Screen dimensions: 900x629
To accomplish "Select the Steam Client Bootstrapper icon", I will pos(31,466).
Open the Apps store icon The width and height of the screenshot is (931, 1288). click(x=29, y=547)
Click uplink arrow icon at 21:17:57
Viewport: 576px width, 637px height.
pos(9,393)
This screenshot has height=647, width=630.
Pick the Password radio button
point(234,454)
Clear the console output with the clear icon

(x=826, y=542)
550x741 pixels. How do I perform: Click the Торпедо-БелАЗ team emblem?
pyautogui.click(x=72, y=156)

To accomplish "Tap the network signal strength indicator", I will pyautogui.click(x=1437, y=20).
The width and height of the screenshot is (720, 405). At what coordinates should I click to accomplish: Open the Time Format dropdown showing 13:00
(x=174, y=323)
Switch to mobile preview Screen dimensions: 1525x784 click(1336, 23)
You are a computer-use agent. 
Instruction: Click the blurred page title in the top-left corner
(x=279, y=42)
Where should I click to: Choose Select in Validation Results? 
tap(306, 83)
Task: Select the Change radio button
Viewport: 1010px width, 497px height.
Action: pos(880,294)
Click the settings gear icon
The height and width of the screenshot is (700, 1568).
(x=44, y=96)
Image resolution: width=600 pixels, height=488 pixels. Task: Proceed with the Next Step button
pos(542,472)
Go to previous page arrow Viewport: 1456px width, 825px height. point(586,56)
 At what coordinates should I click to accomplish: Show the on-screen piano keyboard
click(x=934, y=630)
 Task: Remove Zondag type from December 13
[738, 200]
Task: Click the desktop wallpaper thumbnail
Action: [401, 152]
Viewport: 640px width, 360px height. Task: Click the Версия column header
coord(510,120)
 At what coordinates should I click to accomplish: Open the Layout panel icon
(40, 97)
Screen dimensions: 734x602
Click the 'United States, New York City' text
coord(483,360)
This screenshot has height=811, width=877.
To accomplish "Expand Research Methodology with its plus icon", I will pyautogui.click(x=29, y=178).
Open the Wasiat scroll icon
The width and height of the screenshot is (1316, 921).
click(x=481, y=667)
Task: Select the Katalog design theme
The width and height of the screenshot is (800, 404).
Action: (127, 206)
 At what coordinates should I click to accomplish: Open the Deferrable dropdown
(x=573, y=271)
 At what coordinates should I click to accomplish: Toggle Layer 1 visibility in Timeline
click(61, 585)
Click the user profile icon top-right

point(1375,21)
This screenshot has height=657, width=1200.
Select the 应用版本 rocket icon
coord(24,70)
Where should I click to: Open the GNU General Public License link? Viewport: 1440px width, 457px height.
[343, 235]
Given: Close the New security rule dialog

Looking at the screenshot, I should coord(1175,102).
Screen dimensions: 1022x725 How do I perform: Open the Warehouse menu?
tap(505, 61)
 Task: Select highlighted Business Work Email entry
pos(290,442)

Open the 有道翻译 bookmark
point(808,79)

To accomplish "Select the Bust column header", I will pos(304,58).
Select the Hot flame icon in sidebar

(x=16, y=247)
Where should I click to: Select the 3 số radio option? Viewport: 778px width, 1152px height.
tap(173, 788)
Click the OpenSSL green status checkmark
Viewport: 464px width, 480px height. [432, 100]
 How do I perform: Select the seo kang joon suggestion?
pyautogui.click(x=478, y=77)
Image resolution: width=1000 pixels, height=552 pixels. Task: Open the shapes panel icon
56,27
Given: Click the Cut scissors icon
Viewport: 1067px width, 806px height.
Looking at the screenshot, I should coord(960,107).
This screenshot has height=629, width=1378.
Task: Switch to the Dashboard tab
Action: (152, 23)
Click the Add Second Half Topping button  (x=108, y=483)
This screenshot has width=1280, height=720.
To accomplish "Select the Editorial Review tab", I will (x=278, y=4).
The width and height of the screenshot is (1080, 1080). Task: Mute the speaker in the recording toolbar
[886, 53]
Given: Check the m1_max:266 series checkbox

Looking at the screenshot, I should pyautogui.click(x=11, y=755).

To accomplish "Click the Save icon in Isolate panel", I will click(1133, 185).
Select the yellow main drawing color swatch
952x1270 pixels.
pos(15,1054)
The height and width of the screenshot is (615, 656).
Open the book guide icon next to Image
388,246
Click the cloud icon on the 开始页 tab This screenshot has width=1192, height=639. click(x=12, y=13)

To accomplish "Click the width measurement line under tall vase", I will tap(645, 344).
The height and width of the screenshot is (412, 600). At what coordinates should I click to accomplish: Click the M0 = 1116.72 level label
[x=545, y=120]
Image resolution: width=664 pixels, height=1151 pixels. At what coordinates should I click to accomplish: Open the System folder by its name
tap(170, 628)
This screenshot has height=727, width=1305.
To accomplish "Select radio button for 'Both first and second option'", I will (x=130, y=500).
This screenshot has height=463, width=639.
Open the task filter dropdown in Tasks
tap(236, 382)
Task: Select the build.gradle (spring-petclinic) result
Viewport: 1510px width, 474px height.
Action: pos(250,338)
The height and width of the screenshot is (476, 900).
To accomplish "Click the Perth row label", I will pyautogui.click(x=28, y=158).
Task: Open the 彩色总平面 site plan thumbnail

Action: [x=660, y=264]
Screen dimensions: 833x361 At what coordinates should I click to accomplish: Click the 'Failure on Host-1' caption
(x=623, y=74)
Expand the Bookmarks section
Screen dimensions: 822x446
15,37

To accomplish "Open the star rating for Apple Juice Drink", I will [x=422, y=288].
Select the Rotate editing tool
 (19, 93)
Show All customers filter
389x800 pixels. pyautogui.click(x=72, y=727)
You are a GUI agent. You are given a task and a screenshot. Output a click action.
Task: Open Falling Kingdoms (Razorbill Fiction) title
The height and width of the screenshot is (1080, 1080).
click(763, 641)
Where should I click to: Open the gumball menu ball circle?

******

### Task prompt:
Would you please repeat exactly the lines above, starting at the line with "Task: Select highlighted" and stopping at the line with "Given: Click the Cut scissors icon", both included?

### Worked solution:
 Task: Select highlighted Business Work Email entry
pos(290,442)

Open the 有道翻译 bookmark
point(808,79)

To accomplish "Select the Bust column header", I will pos(304,58).
Select the Hot flame icon in sidebar

(x=16, y=247)
Where should I click to: Select the 3 số radio option? Viewport: 778px width, 1152px height.
tap(173, 788)
Click the OpenSSL green status checkmark
Viewport: 464px width, 480px height. [432, 100]
 How do I perform: Select the seo kang joon suggestion?
pyautogui.click(x=478, y=77)
Image resolution: width=1000 pixels, height=552 pixels. Task: Open the shapes panel icon
56,27
Given: Click the Cut scissors icon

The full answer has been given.